She and Abraham are an aged childless couple. Outside their tent, Abraham is entertaining a visitor, and Sarah can’t help but eavesdrop. The guest turns out to be God, and God tells Abraham that he and Sarah will conceive and raise a child.
Of course, she laughs — at the sheer impossibility of the thing but, even more, at the joyful idea that, after so many decades of disappointment, their love will bring a child into the world.
The Passion narrative in Mark’s gospel starts off with a similar moment. A woman takes a costly perfumed oil and pours it on the head of Jesus as an anointing. This irks some of the disciples. “Why has there been this waste of perfumed oil?” they say. “It could have been sold for more than 300 days’ wages, and the money given to the poor.”

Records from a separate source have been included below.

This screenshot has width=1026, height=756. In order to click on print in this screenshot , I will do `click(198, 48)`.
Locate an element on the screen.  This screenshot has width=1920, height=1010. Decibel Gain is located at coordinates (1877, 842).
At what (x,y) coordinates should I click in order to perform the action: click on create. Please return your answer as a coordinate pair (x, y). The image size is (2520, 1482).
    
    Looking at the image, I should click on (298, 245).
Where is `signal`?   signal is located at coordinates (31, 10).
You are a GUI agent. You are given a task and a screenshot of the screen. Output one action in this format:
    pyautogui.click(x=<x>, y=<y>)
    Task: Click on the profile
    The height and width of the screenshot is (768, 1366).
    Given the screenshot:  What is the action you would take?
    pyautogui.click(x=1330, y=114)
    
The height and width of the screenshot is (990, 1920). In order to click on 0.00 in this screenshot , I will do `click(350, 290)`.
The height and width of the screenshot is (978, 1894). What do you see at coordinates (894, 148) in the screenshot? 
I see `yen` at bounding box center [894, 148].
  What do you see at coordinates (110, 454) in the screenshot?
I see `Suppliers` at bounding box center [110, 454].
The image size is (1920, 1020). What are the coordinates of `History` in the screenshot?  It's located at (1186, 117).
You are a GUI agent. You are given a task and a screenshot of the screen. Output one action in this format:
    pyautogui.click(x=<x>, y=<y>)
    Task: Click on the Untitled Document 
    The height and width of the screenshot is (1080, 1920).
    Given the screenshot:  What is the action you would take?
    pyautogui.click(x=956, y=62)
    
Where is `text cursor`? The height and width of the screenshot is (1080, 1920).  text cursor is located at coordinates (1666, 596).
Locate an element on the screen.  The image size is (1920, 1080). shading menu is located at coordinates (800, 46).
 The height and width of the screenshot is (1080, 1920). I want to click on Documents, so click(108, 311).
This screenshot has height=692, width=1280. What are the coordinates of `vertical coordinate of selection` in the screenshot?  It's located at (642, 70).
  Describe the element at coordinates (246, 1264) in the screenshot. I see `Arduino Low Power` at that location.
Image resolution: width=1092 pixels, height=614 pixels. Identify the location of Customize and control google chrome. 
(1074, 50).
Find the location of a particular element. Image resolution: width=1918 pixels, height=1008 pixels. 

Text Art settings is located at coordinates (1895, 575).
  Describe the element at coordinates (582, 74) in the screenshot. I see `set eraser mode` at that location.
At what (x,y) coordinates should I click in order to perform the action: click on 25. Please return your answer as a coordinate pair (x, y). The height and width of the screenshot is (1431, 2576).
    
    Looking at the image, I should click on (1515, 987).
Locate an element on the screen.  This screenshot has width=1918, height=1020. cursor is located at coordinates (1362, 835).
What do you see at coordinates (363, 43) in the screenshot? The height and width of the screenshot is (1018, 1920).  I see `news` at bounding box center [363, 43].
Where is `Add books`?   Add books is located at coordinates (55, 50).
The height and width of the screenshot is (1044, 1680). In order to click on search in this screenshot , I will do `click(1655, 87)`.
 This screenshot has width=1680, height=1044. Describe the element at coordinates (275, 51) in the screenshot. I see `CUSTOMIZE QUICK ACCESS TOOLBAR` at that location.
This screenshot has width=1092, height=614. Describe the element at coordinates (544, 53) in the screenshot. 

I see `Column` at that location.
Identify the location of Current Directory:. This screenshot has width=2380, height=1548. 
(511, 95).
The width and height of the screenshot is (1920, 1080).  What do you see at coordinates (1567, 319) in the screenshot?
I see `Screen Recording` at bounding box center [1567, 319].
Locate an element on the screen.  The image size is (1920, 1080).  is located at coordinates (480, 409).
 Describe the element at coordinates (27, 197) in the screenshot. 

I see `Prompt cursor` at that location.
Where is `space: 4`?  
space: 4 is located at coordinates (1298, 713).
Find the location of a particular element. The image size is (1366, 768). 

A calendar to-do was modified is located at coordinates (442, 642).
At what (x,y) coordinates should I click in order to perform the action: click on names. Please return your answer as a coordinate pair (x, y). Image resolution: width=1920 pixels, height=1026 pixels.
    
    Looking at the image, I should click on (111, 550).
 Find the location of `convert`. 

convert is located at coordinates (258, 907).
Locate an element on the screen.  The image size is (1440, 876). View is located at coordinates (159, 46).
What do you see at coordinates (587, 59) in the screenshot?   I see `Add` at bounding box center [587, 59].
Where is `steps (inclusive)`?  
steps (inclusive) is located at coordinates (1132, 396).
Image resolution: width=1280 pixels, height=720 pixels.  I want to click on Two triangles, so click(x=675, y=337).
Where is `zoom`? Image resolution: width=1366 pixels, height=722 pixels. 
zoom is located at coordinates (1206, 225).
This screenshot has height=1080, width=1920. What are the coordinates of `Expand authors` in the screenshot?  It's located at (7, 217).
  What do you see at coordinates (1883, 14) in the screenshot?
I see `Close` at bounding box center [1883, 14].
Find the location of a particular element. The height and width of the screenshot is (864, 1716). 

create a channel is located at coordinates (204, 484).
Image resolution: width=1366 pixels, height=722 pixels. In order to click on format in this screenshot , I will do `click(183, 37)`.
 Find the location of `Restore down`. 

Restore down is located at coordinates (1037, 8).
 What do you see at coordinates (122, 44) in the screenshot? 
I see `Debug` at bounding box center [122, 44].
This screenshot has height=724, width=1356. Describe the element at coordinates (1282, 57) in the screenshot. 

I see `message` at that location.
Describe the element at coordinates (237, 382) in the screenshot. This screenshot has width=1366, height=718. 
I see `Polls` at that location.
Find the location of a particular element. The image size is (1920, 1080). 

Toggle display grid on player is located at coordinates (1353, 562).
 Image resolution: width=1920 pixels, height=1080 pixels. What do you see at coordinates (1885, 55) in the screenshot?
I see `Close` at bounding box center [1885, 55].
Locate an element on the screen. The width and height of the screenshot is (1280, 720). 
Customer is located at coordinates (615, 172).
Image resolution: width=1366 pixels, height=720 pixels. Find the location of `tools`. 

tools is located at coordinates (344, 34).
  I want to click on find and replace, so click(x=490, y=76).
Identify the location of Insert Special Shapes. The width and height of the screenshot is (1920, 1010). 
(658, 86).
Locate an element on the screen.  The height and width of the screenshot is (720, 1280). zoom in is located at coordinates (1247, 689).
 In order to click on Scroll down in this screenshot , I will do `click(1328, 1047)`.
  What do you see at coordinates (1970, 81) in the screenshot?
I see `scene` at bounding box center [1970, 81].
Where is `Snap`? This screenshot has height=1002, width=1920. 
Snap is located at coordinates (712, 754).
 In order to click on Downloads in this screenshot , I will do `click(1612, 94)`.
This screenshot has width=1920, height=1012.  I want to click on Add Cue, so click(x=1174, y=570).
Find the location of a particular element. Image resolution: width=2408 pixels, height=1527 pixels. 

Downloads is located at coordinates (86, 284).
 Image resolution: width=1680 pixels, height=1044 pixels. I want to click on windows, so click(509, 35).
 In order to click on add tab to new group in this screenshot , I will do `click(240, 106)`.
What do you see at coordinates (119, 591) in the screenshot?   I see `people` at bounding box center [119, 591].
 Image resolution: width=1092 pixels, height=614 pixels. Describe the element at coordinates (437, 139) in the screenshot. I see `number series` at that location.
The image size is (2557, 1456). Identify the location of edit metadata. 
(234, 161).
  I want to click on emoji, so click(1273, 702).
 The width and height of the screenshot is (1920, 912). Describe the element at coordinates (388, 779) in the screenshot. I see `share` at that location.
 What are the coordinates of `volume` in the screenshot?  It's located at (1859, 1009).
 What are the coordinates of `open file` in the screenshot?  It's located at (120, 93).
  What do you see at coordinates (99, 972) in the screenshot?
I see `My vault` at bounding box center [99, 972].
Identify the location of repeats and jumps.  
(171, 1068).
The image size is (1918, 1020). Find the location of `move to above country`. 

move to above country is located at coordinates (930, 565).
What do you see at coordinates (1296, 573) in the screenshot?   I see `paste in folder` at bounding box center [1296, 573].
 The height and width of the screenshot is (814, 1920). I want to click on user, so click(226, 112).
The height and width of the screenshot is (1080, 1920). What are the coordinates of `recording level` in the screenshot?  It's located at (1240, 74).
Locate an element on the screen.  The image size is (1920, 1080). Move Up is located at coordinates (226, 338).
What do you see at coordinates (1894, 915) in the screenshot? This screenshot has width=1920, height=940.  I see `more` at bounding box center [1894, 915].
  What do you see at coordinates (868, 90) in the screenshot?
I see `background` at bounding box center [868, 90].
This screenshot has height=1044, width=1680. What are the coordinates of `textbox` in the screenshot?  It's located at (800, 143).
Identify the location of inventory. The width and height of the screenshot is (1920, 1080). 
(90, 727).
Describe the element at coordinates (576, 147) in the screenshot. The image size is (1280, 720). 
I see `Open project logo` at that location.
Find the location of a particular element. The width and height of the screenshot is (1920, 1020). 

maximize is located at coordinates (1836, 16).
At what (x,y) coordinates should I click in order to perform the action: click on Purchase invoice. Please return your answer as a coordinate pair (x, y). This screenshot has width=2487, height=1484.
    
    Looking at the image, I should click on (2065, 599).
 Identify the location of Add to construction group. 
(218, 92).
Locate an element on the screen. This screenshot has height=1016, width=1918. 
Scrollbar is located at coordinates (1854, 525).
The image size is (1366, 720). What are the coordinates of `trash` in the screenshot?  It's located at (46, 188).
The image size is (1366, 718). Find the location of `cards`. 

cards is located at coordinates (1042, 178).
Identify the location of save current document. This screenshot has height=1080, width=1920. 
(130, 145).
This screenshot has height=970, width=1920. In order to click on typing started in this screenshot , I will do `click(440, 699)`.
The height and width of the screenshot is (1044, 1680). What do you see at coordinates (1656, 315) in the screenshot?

That’s a very human reaction. But Jesus tells them to leave her be. “The poor you will always have with you,…but you will not always have me.”
The irritable disciples and the nosy Sarah act the way any of us might have acted. God’s message is that “impossible” things can happen and life is more complex than it seems. Faith is necessary to live a full life — to experience the impossible and to get glimpses into the obscure.
Jesus is very human in the story, too. He can tell that the authorities are about to come down on him. He has to know the likely outcome is death, but his dense disciples continue to think of him as a conquering hero.
In his fear and sadness, the gentle touch of the woman’s anointing hands must have been a comfort to Jesus. In a very human way.